## Goal of the exercise:
Print every item below verbatim, leaving out the pictures.
— Start Provided data —
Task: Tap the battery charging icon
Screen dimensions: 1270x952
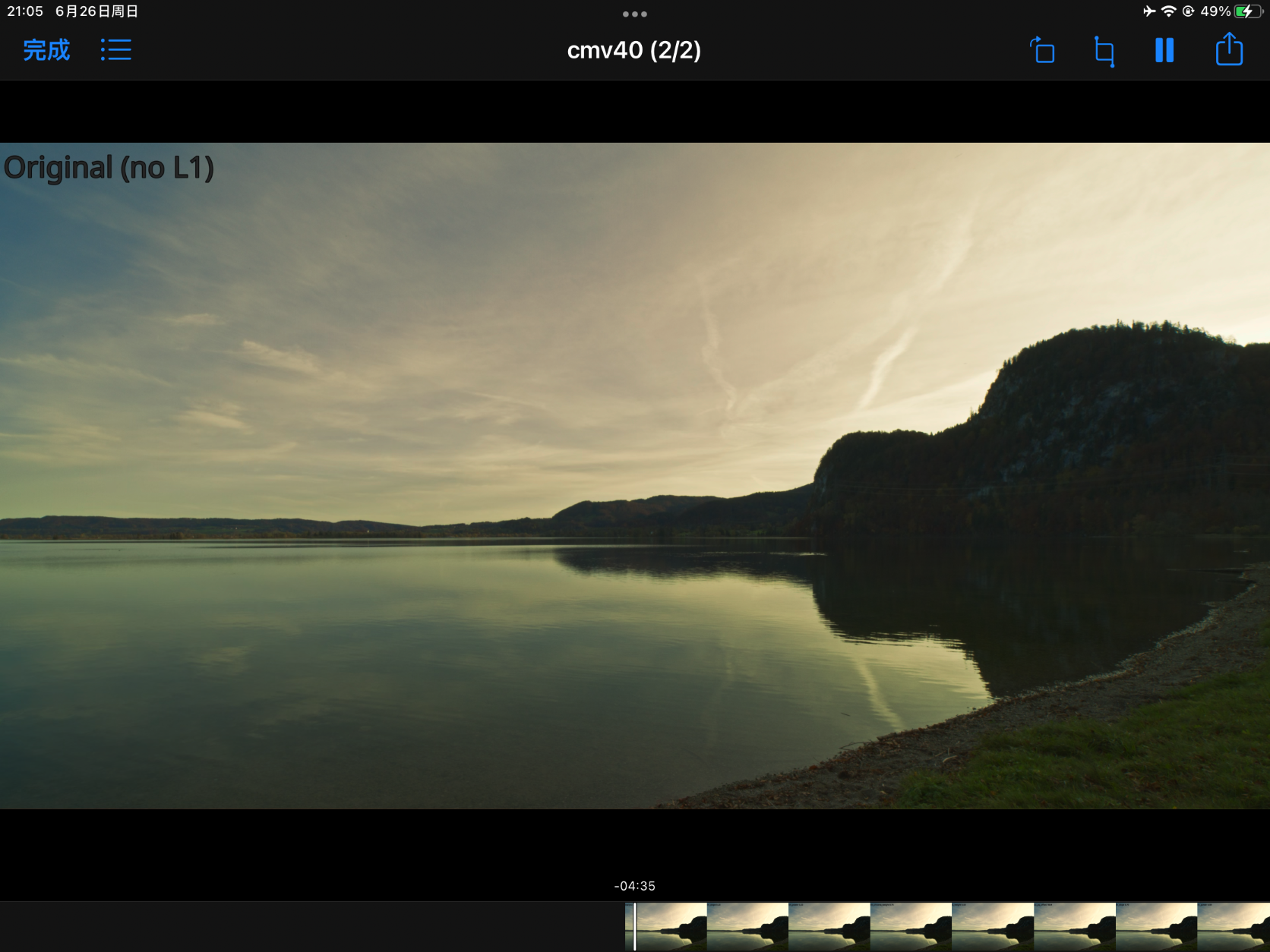Action: 1246,11
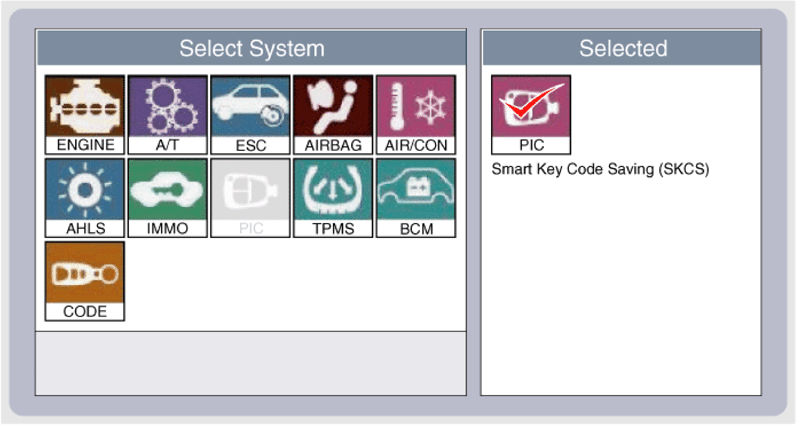
Task: Click the Select System panel header
Action: (x=251, y=48)
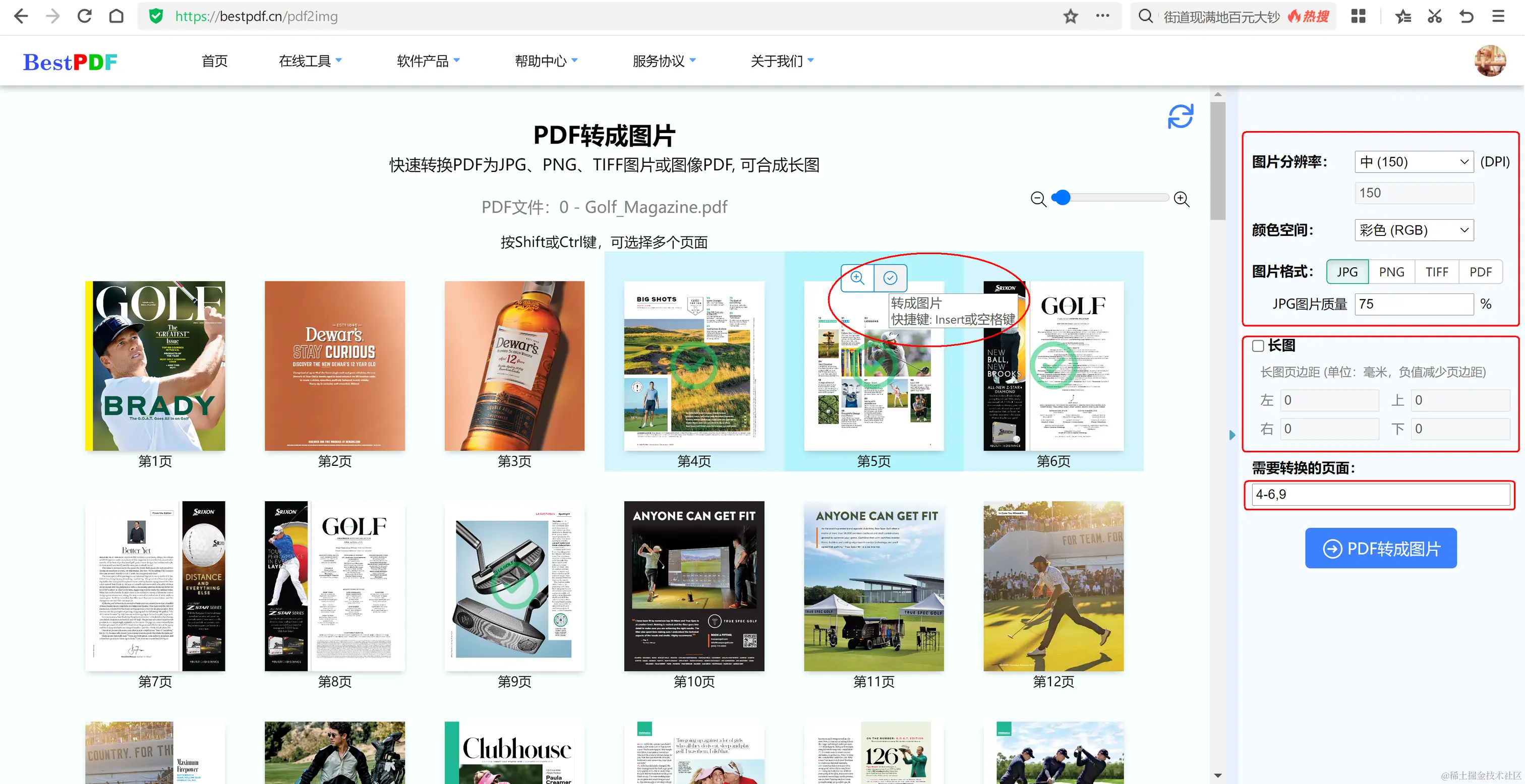Click the zoom-in magnifier near slider
Image resolution: width=1525 pixels, height=784 pixels.
click(1181, 199)
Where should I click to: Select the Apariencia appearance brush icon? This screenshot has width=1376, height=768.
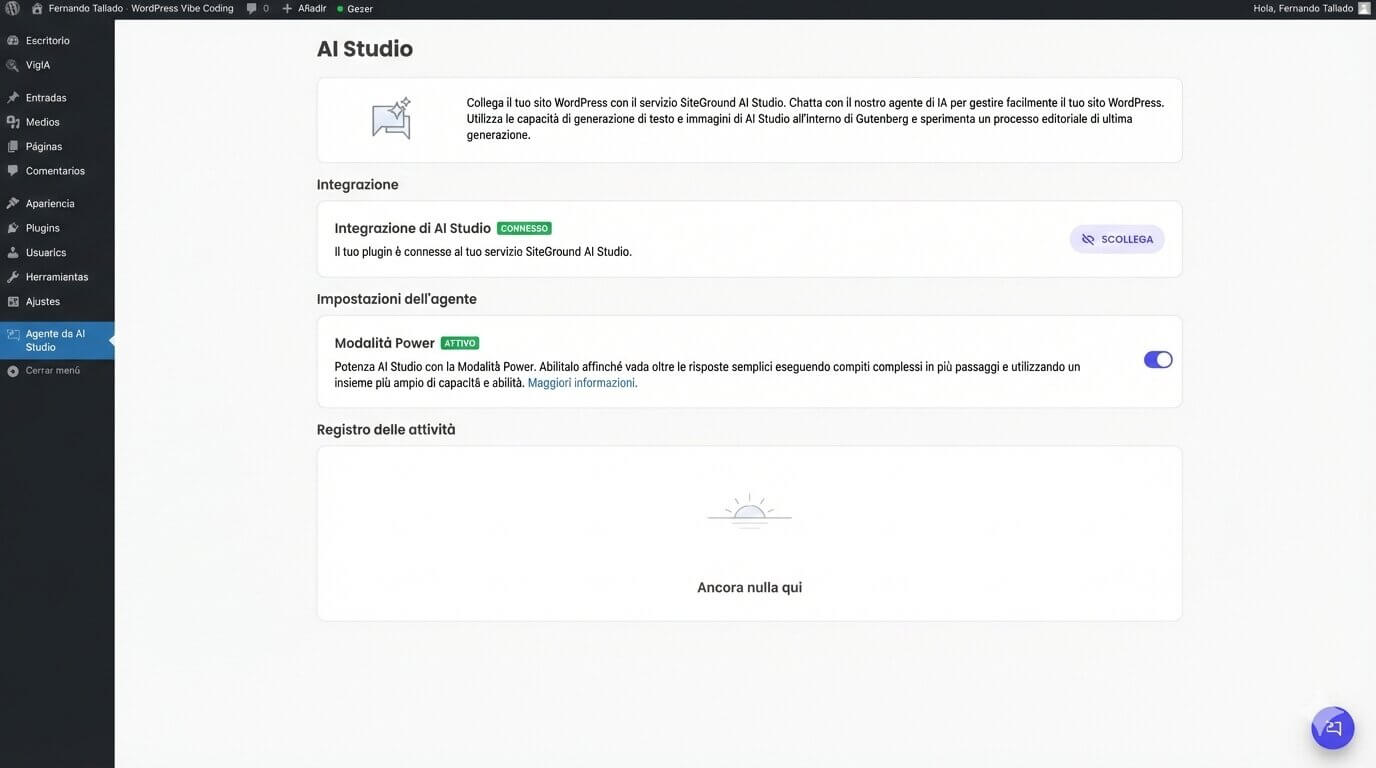[x=14, y=203]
— End Provided data —
## Worked solution:
Task: Tap the battery charging icon
Screen dimensions: 1270x952
Action: 1246,11
Task: Click the Select System panel header
Action: (x=251, y=48)
Click the zoom-in magnifier near slider
Image resolution: width=1525 pixels, height=784 pixels.
click(1181, 199)
Where should I click to: Select the Apariencia appearance brush icon? This screenshot has width=1376, height=768.
[x=14, y=203]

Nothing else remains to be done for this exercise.